WORK TO COMPLETE:
1. In the Manchester equality and engagement minutes, rewrite the part that opens with the words containing "The Joint Director" and closes with "8.6% to 11.9%.", changing "Census 2021" to "2021 Census".
2. According to the Manchester equality and engagement minutes, how many languages were spoken across the city?

Agenda item

Agenda item

Strengthening our Approach to Equality and Patient and Public Engagement

Report of the Chief Executive (Manchester City Council) and Placed Based Lead – Manchester Integrated Care Partnership (MICP) attached

Minutes:

The Board considered a report of the Chief Executive (Manchester City Council) and Placed Based Lead (MICP), which set out the work being undertaken to ensure the MICP met its public sector equality duty and its approach to embedding equality and engagement into our ways of working.

 

The Joint Director Equality, Inclusion, and Engagement - NHS GM integrated Care (Manchester locality) and MCC outlined the key headlines from the Office for National Statistics (ONS) on the Census 2021 data for the city of Manchester relating to race and ethnicity, religion, national identity, and language highlighted

 

·                Ethnicity: The non-white population had increased from 33.4% to 43.2%, including an increase in all Asian ethnic categories from 17.1% to 20.9%, and an increase in all Black ethnic categories from 8.6% to 11.9%.

·                National identity: 77.2% of residents most identified with one of the various British categories, down from 83% in 2011

·                Language: 89% (191,800) of households had at least one person who could speak English as their main language. Around 4% (21,400) of residents said they could not speak English well or very well. Across the city, 94 languages were spoken with the highest numbers being Urdu, Arabic and Polish

·                Religion: The Christian population had decreased from 48.7% to 36.2%, Muslim population increased from 15.8% to 22.3%, and those identifying as ‘no religion’ increased from 24.7% to 32.4%

 

The 2021 census in England and Wales also asked about sexual orientation and gender identity for the first time. Nationally, 89.4% of respondents identified as straight of heterosexual and around 3.6 % identified as LGBTQ+, in Manchester that figure was c6%. 

 

With the creation of the ICS and Manchester Integrated Care Partnership there was potential to further build on integration by drawing collective strengths together.  There was ample evidence of how policies and practices could inadvertently adversely affect the health, well-being and outcomes for communities that experienced discrimination and disadvantage. There therefore needed to be a sustained focus to support the work of the partners to deliver the ICS’s statutory equality objectives and ensure that responsibility for tackling inequalities sat at every level across the system.

 

The report highlighted a range of examples of work being undertaken to meet our public sector equality duty but more importantly our approach to embedding equality and engagement into our ways of working.

(Items listed in a dataset)
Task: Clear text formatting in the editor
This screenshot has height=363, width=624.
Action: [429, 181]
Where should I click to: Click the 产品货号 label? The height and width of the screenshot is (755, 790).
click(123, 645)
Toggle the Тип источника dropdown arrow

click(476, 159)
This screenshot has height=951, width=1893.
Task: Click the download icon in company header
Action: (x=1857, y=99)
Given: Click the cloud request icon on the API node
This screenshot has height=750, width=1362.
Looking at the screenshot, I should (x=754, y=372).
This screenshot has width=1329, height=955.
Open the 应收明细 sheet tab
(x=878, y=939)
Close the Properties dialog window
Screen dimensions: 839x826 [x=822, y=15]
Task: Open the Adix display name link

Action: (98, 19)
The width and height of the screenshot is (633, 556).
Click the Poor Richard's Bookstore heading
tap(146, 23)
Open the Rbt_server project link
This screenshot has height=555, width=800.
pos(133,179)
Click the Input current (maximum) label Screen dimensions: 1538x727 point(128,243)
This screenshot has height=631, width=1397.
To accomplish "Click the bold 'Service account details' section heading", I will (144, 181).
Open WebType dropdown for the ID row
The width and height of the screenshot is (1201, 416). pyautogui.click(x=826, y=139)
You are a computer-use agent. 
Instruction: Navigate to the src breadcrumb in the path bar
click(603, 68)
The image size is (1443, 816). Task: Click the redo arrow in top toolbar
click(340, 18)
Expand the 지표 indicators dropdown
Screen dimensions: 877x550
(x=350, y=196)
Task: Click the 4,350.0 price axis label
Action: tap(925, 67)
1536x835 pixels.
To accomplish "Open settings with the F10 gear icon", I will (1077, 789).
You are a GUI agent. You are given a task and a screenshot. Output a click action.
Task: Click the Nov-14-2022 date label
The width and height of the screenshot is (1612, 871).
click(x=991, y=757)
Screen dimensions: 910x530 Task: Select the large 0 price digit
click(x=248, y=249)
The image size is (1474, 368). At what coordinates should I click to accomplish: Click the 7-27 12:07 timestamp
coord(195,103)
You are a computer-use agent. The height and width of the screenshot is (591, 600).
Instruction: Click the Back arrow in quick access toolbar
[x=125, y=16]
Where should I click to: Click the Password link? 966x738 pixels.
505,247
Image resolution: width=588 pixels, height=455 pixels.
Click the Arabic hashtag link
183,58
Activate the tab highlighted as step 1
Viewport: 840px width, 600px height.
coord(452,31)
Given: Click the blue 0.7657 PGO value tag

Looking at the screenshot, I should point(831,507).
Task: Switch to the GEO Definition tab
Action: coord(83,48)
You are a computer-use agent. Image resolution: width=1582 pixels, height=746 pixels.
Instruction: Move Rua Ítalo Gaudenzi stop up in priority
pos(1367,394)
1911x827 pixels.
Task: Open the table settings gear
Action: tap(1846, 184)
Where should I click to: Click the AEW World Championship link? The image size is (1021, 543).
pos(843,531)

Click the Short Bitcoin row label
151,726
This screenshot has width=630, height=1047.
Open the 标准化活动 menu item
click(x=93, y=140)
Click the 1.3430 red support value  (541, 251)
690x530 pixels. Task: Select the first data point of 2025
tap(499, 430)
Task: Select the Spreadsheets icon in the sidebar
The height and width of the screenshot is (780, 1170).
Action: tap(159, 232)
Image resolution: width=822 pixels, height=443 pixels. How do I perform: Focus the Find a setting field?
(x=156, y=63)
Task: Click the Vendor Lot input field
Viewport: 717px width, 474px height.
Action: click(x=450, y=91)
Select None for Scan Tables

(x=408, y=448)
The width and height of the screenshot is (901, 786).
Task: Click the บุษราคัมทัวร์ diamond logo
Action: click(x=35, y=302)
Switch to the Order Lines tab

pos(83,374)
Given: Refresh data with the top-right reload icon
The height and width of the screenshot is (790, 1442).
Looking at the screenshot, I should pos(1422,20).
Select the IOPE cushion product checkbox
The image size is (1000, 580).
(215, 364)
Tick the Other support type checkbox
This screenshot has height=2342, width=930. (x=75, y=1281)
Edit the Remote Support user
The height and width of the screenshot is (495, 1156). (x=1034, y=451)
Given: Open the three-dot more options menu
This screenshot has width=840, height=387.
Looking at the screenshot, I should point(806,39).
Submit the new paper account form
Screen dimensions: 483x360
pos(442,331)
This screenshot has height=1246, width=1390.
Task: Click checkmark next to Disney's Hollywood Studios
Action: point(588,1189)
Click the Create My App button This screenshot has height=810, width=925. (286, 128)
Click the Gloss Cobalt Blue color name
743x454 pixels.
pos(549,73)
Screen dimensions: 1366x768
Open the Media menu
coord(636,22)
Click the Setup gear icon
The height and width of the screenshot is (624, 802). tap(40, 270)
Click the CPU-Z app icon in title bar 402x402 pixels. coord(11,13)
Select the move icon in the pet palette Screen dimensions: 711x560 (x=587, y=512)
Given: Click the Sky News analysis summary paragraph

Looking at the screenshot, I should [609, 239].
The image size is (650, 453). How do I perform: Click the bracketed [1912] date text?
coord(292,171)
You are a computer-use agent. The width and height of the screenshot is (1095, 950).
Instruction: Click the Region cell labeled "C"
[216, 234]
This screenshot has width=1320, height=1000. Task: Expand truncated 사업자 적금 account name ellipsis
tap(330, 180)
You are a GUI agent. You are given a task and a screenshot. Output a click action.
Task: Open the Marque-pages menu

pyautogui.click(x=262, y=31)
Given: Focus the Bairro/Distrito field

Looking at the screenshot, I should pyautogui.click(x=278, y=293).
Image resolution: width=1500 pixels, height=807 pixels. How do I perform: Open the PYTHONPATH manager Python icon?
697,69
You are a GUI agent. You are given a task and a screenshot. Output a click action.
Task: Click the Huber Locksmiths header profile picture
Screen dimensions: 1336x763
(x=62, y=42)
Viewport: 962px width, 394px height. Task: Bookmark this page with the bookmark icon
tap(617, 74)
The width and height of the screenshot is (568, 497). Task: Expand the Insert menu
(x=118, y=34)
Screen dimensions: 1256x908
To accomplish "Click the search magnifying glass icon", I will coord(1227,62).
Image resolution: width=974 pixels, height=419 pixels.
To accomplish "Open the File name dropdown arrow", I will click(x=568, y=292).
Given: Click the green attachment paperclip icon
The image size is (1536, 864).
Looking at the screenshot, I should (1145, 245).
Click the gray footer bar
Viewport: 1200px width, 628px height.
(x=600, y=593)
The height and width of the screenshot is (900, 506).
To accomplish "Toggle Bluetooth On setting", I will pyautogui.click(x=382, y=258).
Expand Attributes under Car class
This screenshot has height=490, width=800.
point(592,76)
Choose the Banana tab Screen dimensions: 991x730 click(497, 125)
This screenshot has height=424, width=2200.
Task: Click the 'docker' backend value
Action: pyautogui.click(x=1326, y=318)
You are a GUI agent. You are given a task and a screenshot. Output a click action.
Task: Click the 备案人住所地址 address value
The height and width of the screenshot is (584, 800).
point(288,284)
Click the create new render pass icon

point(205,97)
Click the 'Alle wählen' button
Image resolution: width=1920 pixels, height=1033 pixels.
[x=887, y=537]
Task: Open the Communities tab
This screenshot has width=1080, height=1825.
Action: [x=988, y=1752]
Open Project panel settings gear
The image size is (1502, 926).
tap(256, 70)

SOLUTIONS:
1.
The Joint Director Equality, Inclusion, and Engagement - NHS GM integrated Care (Manchester locality) and MCC outlined the key headlines from the Office for National Statistics (ONS) on the 2021 Census data for the city of Manchester relating to race and ethnicity, religion, national identity, and language highlighted

 

·                Ethnicity: The non-white population had increased from 33.4% to 43.2%, including an increase in all Asian ethnic categories from 17.1% to 20.9%, and an increase in all Black ethnic categories from 8.6% to 11.9%.

2. 94 languages